> _SUPPLIED MATERIAL_

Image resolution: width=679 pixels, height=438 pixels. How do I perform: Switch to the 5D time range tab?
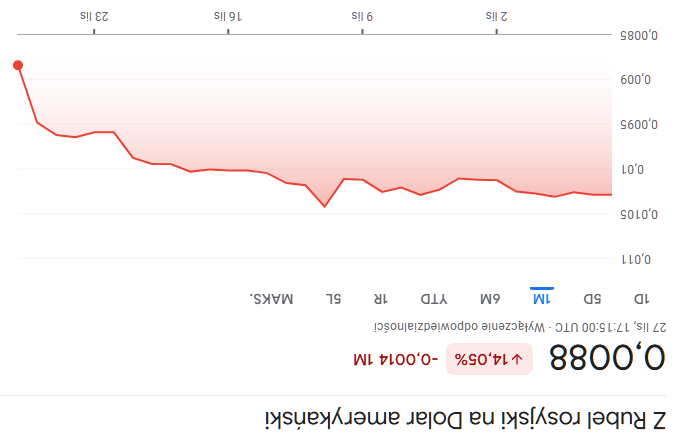tap(592, 298)
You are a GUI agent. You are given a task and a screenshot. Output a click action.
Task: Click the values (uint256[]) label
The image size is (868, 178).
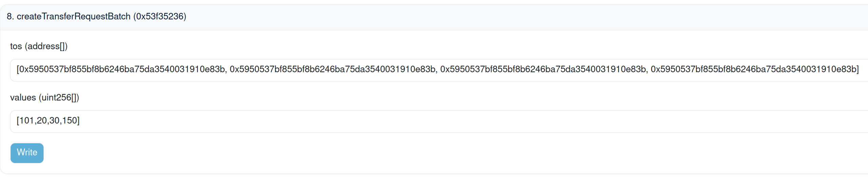44,97
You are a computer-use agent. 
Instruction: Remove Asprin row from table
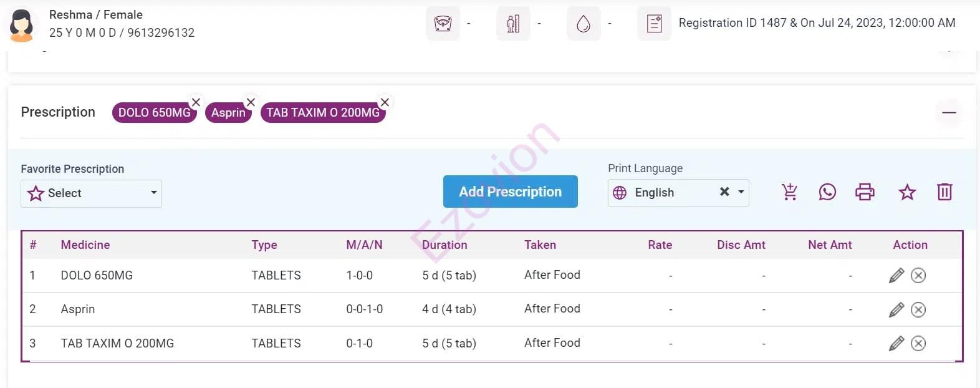[918, 309]
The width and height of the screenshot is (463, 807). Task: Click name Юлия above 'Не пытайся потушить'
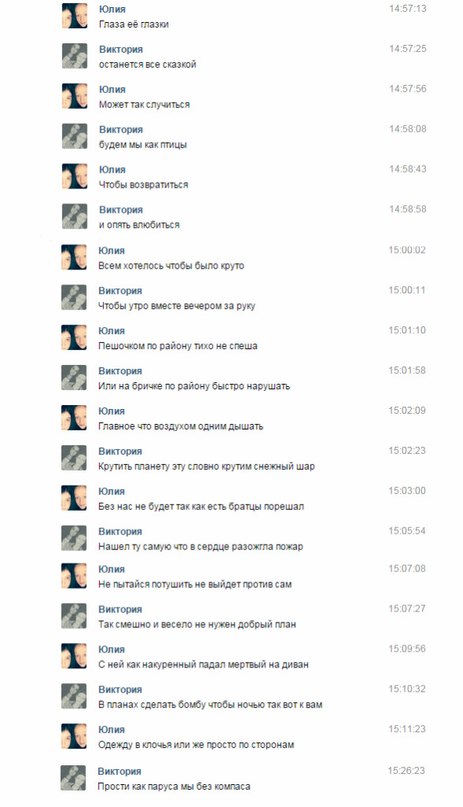(112, 569)
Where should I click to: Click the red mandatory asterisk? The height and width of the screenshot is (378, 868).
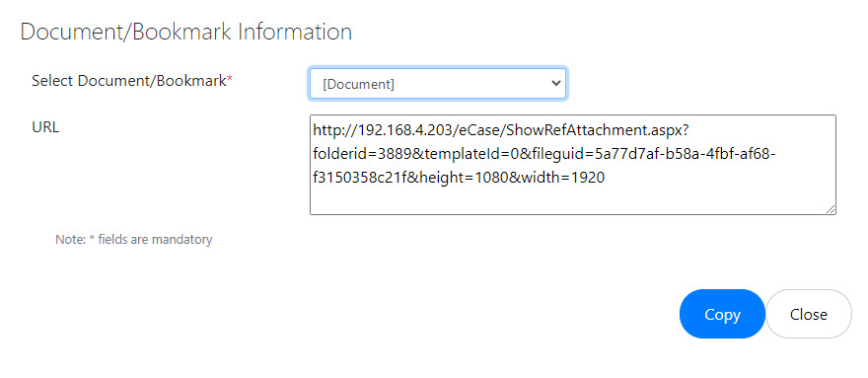[x=230, y=79]
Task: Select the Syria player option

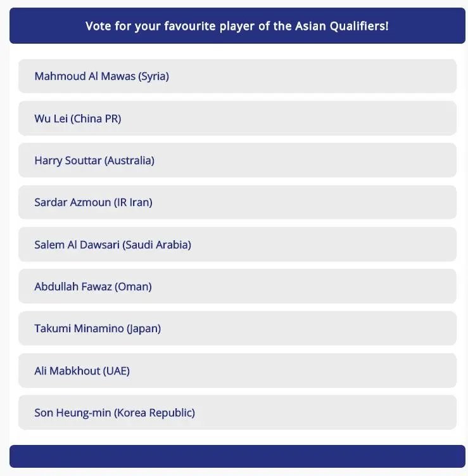Action: [237, 76]

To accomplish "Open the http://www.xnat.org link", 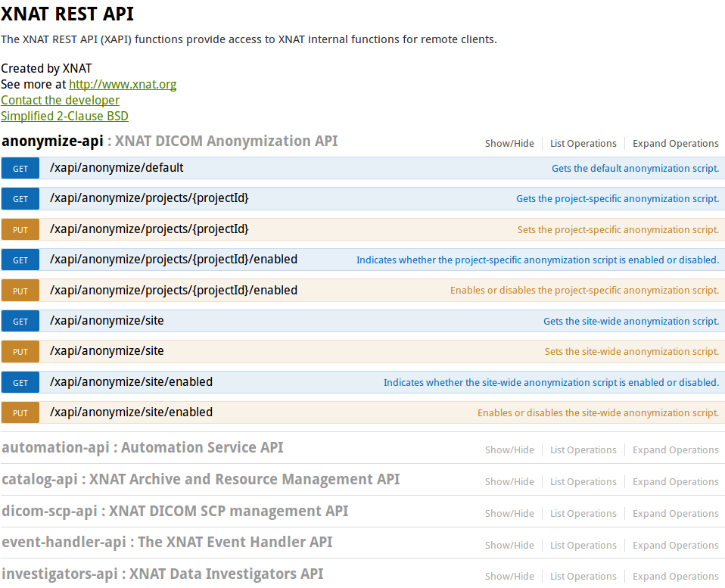I will [x=123, y=84].
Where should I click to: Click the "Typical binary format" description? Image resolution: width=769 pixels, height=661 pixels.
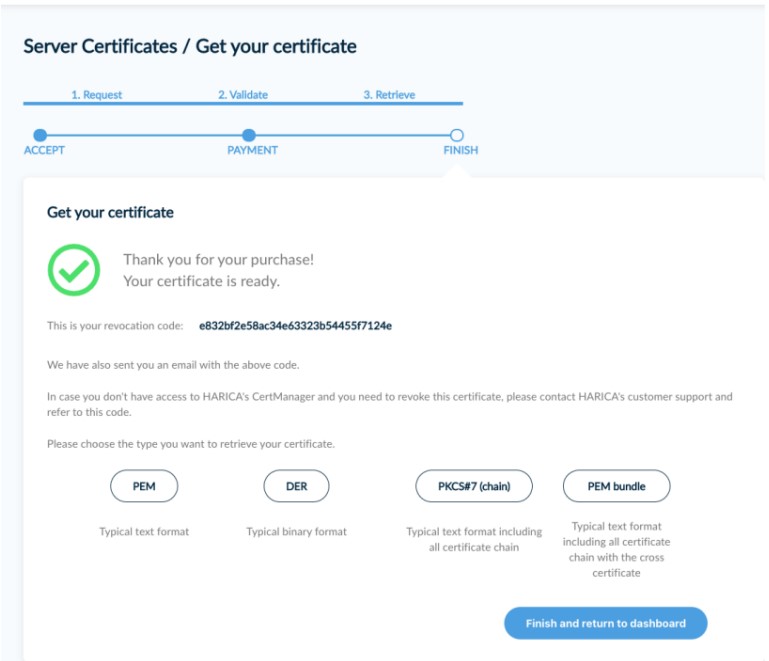[x=296, y=532]
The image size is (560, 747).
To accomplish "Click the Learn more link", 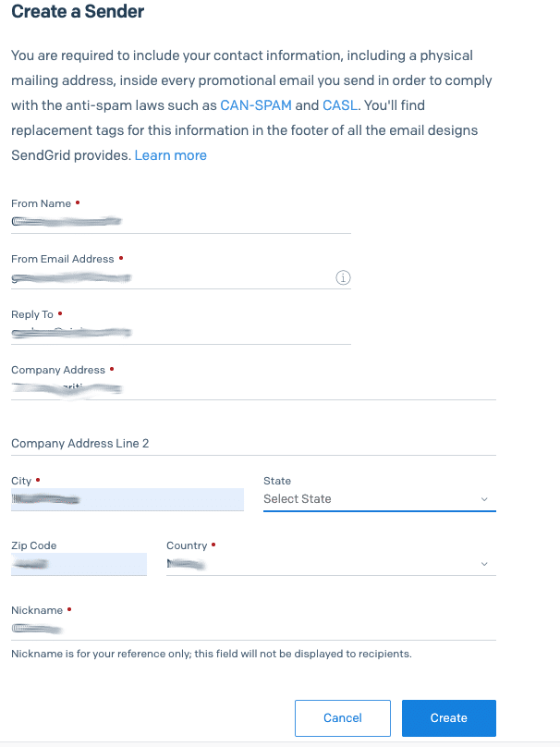I will click(x=170, y=154).
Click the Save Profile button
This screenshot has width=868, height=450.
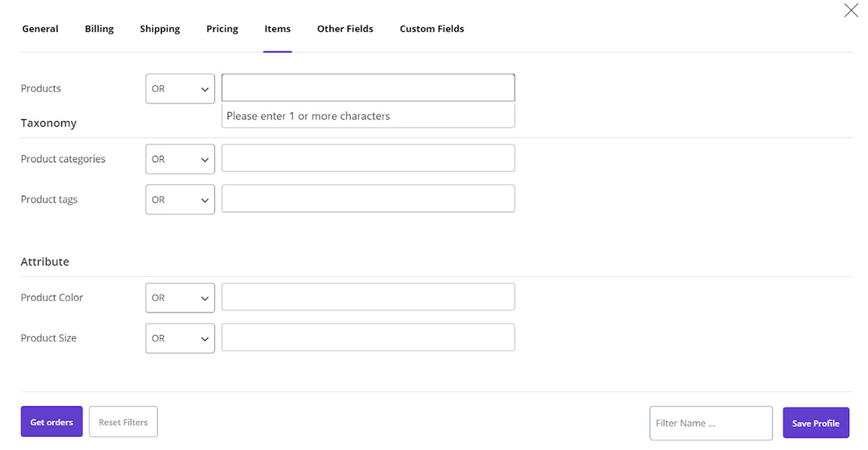(x=815, y=423)
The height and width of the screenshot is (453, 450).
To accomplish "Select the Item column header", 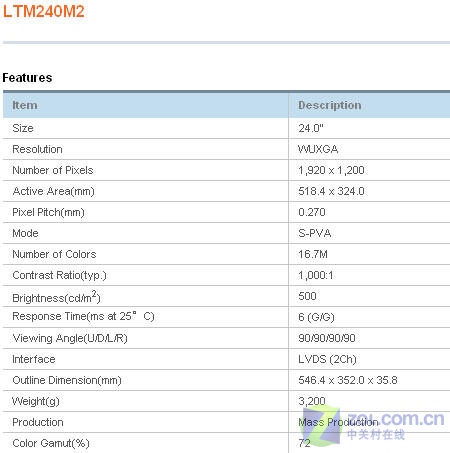I will (x=25, y=105).

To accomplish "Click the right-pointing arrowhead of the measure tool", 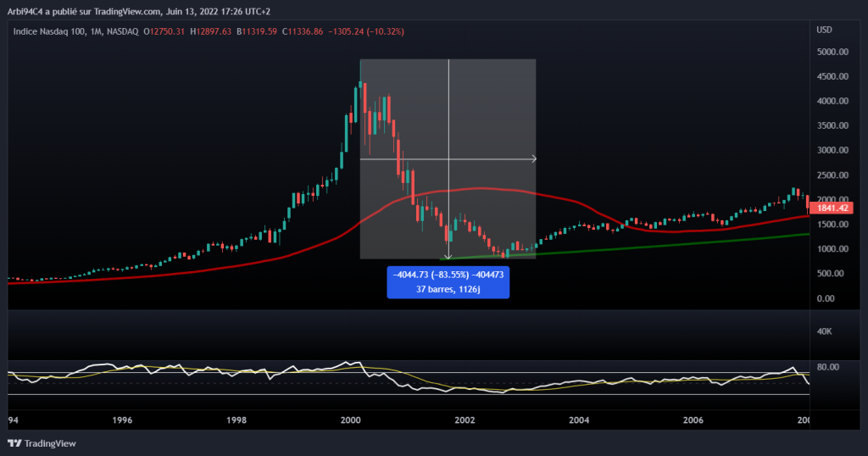I will pos(533,158).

> _YOUR TASK_
Reproduce each line of the material in which the string "agent" occurs.

> _WRITTEN REPLY_
You are a GUI agent. You are given a task and a screenshot. Output a click action.
You are a computer-use agent. 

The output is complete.